■ **WHAT YOU HAVE TO DO**
Update the items below by replacing each "Task" with "Instruction" and leaving everything else unchanged. Omit the pictures from your answer.

(Screen-element location items)
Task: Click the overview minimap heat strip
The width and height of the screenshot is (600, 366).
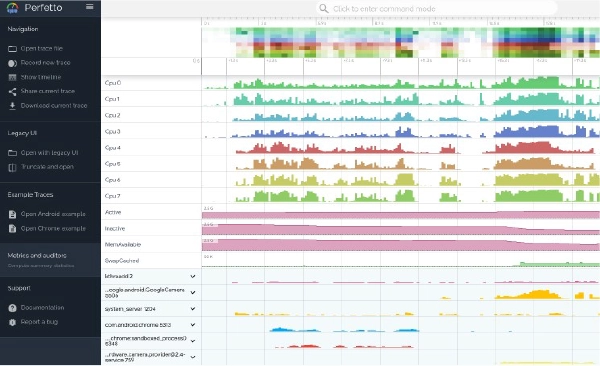Action: pos(401,42)
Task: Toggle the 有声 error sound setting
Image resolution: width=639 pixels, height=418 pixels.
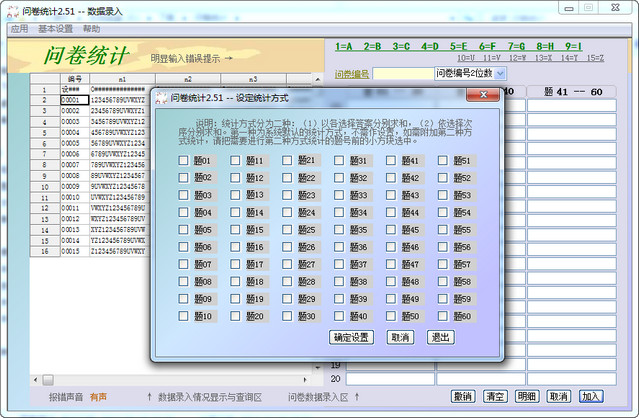Action: [x=98, y=397]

■ **SOLUTION TO THIS TASK**
Instruction: Click the overview minimap heat strip
The width and height of the screenshot is (600, 366).
Action: pos(401,42)
Instruction: Toggle the 有声 error sound setting
Image resolution: width=639 pixels, height=418 pixels.
Action: [x=98, y=397]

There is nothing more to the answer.